As emission reduction programs have achieved success in reducing combustion related VOCs, a category of VOCs known as Volatile Chemical Products (VCPs) has emerged as a significant contributor, particularly in densely populated regions1. VCPs include personal care products, cleaning products, fragrances, and solvents. Although the total amounts of VCPs used are small compared to fossil fuels (e.g., gasoline), well over 90% of the VOCs evaporate into the air where they can interact with other pollutants in the atmosphere, contributing to the formation of ozone. However, the exact impact of VCPs emissions on air quality, specifically in relation to ozone formation, remains poorly quantified1. Preliminary studies suggest that under certain conditions, VCP emissions have the potential to enhance concentrations of ozone and secondary organic aerosol.

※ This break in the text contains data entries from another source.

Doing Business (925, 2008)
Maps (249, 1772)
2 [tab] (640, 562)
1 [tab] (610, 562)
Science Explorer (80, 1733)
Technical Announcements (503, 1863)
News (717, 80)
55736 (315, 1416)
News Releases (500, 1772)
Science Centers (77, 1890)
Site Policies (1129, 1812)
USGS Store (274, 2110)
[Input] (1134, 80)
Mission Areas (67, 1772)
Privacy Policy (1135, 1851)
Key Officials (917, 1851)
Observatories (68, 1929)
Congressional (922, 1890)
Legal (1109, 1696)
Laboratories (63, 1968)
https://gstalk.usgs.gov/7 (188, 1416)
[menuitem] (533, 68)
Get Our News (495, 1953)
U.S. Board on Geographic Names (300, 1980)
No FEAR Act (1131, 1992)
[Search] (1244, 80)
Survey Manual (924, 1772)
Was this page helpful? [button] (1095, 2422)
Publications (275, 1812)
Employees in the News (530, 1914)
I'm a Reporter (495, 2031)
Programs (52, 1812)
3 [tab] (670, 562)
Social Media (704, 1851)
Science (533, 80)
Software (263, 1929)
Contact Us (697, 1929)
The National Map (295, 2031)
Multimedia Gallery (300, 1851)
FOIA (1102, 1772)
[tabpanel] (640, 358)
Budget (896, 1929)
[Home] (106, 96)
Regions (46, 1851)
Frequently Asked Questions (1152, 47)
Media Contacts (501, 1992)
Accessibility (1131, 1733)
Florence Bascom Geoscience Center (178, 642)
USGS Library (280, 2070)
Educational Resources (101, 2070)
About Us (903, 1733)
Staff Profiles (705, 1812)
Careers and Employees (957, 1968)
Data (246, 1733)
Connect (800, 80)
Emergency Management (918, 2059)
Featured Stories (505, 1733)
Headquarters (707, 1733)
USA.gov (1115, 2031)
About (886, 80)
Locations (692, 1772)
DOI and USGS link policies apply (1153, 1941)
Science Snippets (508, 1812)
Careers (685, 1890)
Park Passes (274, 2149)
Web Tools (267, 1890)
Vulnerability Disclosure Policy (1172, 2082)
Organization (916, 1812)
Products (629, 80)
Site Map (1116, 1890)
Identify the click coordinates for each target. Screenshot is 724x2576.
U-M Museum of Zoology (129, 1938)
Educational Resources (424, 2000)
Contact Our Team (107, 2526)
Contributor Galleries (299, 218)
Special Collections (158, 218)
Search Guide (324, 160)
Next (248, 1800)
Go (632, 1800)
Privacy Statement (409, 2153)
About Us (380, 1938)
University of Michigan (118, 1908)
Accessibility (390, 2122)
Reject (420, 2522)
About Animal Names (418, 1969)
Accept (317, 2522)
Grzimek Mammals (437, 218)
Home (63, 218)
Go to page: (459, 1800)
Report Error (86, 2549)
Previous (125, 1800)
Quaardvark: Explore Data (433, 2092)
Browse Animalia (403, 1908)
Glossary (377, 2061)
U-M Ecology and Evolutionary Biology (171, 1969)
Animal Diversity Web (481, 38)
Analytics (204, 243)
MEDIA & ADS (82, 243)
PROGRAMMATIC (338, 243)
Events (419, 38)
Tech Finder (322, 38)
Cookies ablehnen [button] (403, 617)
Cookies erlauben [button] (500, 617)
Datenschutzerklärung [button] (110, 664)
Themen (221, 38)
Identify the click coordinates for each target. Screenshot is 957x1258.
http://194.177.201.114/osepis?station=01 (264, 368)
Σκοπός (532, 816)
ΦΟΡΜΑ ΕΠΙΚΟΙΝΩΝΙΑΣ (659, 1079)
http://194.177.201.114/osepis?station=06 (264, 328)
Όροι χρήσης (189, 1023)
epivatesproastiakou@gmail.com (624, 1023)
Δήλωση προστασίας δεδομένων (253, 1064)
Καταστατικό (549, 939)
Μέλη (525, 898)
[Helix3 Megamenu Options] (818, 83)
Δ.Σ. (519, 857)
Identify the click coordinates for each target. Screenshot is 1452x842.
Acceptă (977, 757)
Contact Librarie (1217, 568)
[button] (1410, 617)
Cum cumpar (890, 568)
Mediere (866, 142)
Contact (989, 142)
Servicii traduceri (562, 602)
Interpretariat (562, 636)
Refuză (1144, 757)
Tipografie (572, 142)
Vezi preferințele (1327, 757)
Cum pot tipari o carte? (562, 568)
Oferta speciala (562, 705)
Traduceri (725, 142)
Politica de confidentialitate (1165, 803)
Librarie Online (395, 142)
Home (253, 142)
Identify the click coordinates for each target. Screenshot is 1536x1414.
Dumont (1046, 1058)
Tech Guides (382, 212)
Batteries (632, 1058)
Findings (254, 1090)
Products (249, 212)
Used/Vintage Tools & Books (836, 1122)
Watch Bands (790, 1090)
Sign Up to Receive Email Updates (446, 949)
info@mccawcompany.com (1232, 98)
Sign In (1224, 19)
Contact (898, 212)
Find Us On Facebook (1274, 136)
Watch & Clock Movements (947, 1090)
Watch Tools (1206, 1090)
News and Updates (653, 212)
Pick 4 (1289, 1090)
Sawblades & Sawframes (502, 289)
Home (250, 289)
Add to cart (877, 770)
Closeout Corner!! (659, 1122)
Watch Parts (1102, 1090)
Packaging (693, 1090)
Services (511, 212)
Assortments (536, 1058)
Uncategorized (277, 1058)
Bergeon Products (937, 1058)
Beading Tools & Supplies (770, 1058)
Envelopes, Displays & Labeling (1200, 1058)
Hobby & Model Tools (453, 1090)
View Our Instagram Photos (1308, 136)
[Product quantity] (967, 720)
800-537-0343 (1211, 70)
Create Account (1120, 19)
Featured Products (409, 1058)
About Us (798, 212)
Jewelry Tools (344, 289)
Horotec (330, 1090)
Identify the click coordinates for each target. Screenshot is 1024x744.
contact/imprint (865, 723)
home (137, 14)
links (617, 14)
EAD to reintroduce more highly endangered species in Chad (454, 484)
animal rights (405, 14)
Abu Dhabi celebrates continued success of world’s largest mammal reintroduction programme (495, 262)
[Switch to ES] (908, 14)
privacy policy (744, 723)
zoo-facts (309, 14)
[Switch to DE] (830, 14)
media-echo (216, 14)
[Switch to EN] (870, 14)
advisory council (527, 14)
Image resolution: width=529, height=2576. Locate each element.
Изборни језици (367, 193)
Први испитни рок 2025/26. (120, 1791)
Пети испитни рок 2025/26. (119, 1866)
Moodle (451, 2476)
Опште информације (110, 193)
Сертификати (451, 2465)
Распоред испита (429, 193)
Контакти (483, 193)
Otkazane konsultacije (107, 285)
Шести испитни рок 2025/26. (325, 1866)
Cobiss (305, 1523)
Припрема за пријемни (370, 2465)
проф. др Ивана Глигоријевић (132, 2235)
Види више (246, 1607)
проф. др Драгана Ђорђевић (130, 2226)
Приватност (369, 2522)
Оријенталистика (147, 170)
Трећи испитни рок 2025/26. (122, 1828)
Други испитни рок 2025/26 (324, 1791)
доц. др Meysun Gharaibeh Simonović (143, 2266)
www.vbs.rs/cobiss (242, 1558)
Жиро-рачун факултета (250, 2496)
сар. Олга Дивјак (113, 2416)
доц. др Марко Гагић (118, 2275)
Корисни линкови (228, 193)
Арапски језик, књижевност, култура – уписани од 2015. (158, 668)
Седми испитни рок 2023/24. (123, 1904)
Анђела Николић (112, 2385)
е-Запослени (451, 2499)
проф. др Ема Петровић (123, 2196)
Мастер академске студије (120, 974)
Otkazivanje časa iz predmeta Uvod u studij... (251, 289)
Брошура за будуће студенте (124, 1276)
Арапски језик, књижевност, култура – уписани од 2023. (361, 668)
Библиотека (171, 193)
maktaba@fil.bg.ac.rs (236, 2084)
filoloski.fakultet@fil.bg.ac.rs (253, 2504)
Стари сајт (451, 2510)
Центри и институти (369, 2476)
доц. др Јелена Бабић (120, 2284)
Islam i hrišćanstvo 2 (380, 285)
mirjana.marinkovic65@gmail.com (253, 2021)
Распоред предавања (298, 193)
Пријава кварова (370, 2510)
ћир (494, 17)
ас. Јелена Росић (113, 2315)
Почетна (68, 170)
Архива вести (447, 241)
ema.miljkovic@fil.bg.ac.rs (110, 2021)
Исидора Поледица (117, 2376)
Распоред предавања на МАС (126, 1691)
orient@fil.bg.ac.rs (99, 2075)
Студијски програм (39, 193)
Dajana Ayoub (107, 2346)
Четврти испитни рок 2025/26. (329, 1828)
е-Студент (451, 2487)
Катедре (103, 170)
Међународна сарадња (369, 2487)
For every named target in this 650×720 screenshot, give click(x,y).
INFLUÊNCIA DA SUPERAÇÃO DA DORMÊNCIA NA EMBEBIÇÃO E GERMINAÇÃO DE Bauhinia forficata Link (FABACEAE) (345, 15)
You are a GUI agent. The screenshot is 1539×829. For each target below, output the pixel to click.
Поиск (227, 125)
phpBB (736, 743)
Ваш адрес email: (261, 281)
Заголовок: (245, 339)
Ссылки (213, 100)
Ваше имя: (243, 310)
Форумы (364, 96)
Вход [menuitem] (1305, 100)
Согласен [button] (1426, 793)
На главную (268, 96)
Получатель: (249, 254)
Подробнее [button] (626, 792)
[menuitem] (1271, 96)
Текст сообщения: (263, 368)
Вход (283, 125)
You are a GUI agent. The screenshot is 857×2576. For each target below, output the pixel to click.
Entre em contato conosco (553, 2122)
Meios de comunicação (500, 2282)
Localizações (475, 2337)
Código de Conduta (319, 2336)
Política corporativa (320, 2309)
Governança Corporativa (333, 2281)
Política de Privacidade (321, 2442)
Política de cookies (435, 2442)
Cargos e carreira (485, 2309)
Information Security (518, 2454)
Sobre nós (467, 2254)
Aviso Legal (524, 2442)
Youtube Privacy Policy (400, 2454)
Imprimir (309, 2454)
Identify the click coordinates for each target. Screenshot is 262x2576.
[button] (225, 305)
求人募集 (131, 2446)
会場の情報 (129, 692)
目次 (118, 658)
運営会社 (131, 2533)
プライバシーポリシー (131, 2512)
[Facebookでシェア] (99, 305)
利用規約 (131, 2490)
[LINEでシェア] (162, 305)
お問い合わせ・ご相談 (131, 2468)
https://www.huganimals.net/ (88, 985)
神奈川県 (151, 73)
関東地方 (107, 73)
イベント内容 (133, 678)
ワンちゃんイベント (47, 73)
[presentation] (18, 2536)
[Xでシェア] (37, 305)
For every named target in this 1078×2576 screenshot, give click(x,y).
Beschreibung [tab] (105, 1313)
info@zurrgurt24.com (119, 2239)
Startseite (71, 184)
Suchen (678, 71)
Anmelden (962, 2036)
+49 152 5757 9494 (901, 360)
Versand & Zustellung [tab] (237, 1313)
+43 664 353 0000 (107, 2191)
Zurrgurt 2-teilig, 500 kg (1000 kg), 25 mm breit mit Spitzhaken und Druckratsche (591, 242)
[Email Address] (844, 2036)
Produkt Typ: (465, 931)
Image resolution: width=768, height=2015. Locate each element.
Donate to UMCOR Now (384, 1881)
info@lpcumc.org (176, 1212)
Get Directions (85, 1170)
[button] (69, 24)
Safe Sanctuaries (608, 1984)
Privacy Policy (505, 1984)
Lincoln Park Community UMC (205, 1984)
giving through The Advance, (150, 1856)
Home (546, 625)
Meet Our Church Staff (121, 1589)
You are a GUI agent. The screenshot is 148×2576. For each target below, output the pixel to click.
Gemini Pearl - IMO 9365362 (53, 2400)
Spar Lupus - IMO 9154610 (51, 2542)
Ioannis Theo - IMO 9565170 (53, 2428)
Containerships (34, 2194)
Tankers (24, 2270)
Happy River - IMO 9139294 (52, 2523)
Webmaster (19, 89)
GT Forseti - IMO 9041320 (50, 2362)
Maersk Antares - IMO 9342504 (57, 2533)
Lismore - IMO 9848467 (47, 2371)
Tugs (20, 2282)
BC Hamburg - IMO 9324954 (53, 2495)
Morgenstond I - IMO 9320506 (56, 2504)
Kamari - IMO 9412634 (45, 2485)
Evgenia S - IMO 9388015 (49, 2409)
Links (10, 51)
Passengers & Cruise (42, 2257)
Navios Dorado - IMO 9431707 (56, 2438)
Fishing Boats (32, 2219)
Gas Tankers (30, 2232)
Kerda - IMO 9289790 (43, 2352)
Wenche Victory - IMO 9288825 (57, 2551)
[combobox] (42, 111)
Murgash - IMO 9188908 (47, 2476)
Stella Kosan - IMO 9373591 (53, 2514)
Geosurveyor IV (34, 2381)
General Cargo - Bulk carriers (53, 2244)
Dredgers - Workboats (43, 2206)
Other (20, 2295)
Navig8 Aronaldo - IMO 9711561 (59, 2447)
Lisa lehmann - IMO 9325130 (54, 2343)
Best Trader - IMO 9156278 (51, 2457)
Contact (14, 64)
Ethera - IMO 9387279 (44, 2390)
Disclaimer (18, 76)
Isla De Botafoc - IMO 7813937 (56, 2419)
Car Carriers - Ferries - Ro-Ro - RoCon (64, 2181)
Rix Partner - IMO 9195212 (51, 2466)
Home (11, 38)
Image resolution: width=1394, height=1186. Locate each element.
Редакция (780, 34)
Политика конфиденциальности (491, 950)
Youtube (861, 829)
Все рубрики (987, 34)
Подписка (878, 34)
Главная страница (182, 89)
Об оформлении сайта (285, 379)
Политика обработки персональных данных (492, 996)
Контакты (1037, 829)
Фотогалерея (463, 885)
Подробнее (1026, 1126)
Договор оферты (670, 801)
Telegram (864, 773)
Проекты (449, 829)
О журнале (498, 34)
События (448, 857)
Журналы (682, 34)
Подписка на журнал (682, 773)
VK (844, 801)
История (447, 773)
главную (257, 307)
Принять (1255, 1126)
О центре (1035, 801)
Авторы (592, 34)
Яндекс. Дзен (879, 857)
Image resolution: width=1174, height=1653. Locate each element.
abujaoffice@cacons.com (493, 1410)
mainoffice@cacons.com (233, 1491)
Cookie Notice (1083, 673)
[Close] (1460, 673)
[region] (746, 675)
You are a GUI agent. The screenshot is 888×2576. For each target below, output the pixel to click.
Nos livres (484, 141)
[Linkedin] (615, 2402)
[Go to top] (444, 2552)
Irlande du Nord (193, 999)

Additionally, it is important to consider the influence of wildfire smoke on air quality and ozone formation. Wildfires release substantial amounts of particulate matter and pollutants, including VOCs and NOx, into the atmosphere contributing to poor air quality, affecting both urban and rural areas. Given the increasing frequency of wildfires due to climate change, studying the effects of wildfire smoke on air quality is becoming increasingly important2-3. Historically the Western US has been affected by wildfire smoke much more than the rest of the US, however, June 2023 has been marked by dramatic impacts of wildfire smoke on air quality in the Mid-West and Eastern US due to Canadian wildfires.
To comprehensively assess the influence of the above discussed phenomena on ozone formation and concentrations, it is crucial to conduct extensive measurements of these compounds at specific monitoring sites. In line with this, we will be deploying the "ECHAMP" peroxy radical sensor to the CUNY Advanced Science Research Center in upper Manhattan during the summer of 2023 as part of the NOAA AEROMMA / NYC-METS family of projects. By measuring peroxy radicals, we will be able to quantify instantaneous ozone formation rates. Combined with measurements of VOCs (including PCPs and smoke-related compounds) we will be able to quantify the influence of PCPs and wildfire smoke on ozone formation in the greater NYC area.